Windboy tilted his gesturing hand just a bit, and the glider wafted gently off to the left. Windboy and Clara kept pace with it, keeping the wire as straight as they could. They only had to take a tiny step every once in a while. I concentrated on the vibrating crystal against my finger. Every three or four seconds, the vibrations reached a maximum, then subsided. But now, these maximums started feeling stronger and stronger. "It's working," I called out, "Keep going. Keep it nice and slow."

Each vibrational maximum got progressively stronger, until the antenna had swept through maybe 30 or 35 degrees; then the next maximum was a little bit weaker. "Hold it!" I called out. "Go back just a bit."

Windboy, Clara, and the glider all stopped, then reversed course clockwise ever-so-slightly. The buzzing of the quartz once again reached its strongest maximum. "That's it," I said, "That's the strongest signal. Hold the wire steady there for just a moment."

I set down the diaphragm and bent down on one knee, still holding my end of the antenna wire as high as I could. I found a spot next to me that didn't have any grass growing on it, and with my free hand, I drew a line in the dirt that ran exactly parallel to the antenna. That was the high water mark, as it were. Now to check and make sure that the antenna would do what I was expecting it to.

I stood back up, picked up the diaphragm again, put my finger back on it, and called out "Okay, keep going!"

They started moving again. The buzzing came back a bit weaker at the next maximum, then weaker again, then weaker still. It kept getting fainter and fainter and fainter as they swept the antenna through ever-increasing angles. Finally, after the antenna was about 80 degrees from its strongest angle, the signals got too weak to feel at all. "Stop!" I called out, and marked another line in the dirt parallel to where the antenna was pointing now. I drew this line fainter than the first, and made sure it crossed the first line.

"Okay, keep going!" I said, and kept feeling the crystal. About 20 degrees later, the first ultra-faint vibrations came back. "Stop again!" I said, and drew a second faint line in the dirt that followed the antenna. "Okay, keep going!" They resumed, and the buzzing once again got progressively stronger.

"Okay, folks!" I said triumphantly, "That's enough! We can reel in the antenna wire now."

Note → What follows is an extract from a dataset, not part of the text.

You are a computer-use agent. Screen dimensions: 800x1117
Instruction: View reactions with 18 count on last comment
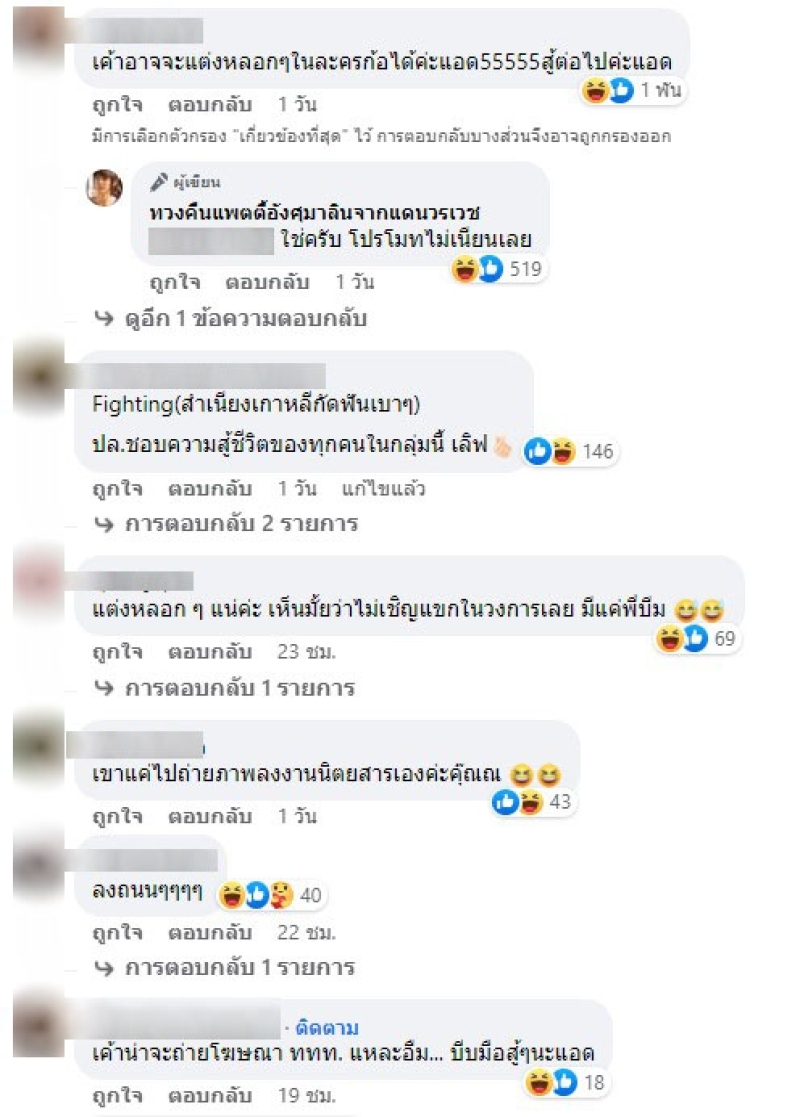click(566, 1083)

Windboy lofted the glider progressively higher as it got closer to us. Clara walked back toward me, but I held a hand up to stop. I pointed at the dirt. "Don't touch these lines!"

As Windboy finished putting away the antenna, I knelt before the lines I'd drawn and looked up at him. "This thick line is the orientation of the antenna when the signal was the strongest. That happens when the antenna presents its maximum cross-section to the signal, that is, when it's pointing perpendicular to the radio source. These other two thin lines cover the range of orientations over which the signal was so weak I couldn't even feel it. That happens when the end of the antenna is pointing directly at the radio source, or nearly directly at it." I smiled broadly. "And you'll notice, if I draw a line perpendicular to the thick one, it fits almost exactly half way between those two thin lines."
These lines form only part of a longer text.